Pages

Wednesday, 7 March 2012

The Forgotton Side of OBIEE - The Database (Part 1).

All too often the glamour of repository modelling and gleaming dashboards distracts from some of the more mundane and forgotten things that have a direct bearing on OBIEE, and especially the performance of OBIEE. I am of course talking about the database.

Some of the changes that we can make have a direct and measureable impact on our front end (in this case the dashboard), for want of a better word, 'snappiness'. Our users are after reports that respond in 2-3 seconds, they don't care what happens in the background, they have grown accustomed to the new world of instant.

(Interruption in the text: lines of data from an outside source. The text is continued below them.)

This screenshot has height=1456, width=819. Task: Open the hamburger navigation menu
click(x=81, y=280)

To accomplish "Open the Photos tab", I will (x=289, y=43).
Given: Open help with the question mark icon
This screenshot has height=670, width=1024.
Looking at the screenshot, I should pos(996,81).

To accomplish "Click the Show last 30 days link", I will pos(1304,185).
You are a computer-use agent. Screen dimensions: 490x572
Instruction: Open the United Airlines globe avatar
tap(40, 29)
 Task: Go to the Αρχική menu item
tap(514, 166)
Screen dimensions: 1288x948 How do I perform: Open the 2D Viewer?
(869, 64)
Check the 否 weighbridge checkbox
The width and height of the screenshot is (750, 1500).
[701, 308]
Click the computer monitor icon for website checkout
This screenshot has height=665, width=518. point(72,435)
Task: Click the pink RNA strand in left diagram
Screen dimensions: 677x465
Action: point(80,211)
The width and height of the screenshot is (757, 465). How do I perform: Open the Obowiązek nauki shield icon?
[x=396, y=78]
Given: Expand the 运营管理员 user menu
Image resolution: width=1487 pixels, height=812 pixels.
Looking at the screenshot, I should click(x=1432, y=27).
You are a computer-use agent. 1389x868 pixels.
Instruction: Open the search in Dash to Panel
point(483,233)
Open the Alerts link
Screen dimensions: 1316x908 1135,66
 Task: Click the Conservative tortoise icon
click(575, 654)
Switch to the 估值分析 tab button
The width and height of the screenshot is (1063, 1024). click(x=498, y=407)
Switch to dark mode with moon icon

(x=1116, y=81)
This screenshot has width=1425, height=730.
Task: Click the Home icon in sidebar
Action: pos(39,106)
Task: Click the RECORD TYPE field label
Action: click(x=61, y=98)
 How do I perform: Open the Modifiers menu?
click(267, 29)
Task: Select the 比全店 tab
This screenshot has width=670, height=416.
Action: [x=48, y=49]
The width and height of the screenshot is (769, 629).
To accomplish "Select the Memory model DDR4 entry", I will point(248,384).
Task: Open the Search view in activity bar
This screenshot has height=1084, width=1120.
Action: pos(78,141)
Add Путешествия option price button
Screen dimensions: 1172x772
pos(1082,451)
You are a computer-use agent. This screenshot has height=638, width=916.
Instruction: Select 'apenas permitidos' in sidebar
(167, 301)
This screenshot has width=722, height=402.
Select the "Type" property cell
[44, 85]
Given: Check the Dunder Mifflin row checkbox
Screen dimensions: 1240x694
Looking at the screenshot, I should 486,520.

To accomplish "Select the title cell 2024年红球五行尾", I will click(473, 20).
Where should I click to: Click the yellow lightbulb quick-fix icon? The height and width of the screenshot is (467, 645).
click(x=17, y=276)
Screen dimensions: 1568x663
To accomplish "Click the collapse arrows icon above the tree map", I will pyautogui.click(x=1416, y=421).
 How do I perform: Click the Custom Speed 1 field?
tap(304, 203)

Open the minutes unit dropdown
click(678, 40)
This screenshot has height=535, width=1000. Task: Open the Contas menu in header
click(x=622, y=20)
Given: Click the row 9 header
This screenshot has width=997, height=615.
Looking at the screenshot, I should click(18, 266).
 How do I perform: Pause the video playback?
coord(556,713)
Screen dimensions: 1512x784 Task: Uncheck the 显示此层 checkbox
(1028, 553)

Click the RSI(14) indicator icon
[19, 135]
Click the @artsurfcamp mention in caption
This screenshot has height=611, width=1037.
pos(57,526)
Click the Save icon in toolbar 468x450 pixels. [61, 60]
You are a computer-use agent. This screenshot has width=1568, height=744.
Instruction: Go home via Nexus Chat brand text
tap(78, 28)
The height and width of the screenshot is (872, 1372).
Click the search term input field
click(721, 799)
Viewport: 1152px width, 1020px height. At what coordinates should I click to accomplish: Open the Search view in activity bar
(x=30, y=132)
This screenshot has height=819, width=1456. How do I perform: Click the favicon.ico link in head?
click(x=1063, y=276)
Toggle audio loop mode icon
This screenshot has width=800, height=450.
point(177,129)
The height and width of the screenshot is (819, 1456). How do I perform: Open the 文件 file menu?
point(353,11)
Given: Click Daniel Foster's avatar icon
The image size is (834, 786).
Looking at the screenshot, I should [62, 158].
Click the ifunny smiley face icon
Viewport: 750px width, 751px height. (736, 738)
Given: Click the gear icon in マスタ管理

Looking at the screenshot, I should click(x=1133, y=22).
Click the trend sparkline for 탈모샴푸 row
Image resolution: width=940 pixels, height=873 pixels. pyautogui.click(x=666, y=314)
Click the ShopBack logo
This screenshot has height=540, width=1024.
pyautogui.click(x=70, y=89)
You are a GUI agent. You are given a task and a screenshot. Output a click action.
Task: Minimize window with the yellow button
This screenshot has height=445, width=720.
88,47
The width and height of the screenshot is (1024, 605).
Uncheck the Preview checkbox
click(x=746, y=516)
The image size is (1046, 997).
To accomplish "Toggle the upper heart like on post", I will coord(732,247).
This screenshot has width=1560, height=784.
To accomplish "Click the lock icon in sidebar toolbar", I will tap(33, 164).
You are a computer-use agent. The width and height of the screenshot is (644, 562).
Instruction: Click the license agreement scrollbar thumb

So what can we do in the source system, namely the database, to maximise throughput to our OBI server.
Unfortunately I can't comment on systems other than Oracle, but some of the recommendations should stand regardless of database platform.

Database Performance Analysis

Library Cache Hit RatioLibrary hit ratio should be > 0.9. However, using ASMM should automatically size the shared pool to the most optimal value given the amount of SGA memory available.
Executions          Cache Misses     Hit Ratio
6,658,846,369   18,005,199         1

Data Dictionary Cache Hit RatioDictionary cache hit ratio should be > 0.95. However, using ASMM should automatically size the shared pool to the most optimal value given the amount of SGA memory available.
Data Dictionary Gets  Data Dictionary Misses            Hit Ratio
############          513,493,838                           0.96

Buffer Pool Hit RatioBuffer cache hit ratio should be > 0.9. However, using ASMM should automatically size the shared pool to the most optimal value given the amount of SGA memory available.
Physical Reads        DB Gets                    Consistent Gets        Hit Ratio
5,834,233,365       11,477,901,612         11,730,931,334        0.75


Database Recommendations

1. DB_BLOCK SIZE   

The recommended db_block_size is 32K for an OBIEE Data Warehouse. The effect of setting an inappropriate database block size in a data warehouse can negatively impact the overall performance of the database by causing inefficient I/O for the majority of the queries. The Oracle OS manual will provide the acceptable ranges for your operating system, but the generally accepted wisdom is to create your database blocks as large as your operating system will allow. Remember, minimizing disk I/O is one of the most important factors in data warehouse tuning, and the more data that can be read in a single I/O, the faster your warehouse will perform. Oracle b-tree indexes are built in flatter structures in 32k block sizes.  We also see a huge reduction in logical I/O during index range scans and sorting within the TEMP tablespace because adjacent rows are located inside the same data block. The db_block_size parameter should be set to a multiple of the operating system block size. Set it to the largest value supported by Oracle that your I/O subsystem can handle in a single read. A database block size of 32 Kb or 64 Kb is not uncommon for a data warehouse database. Ideally a row should be contained within a single block. You get the best benefit from larger block size if your database is configured on raw devices or direct I/O is available to you.
Note that not only the database block size should be 32K, but on OS level and disk system level, the working unit should be 32K as well.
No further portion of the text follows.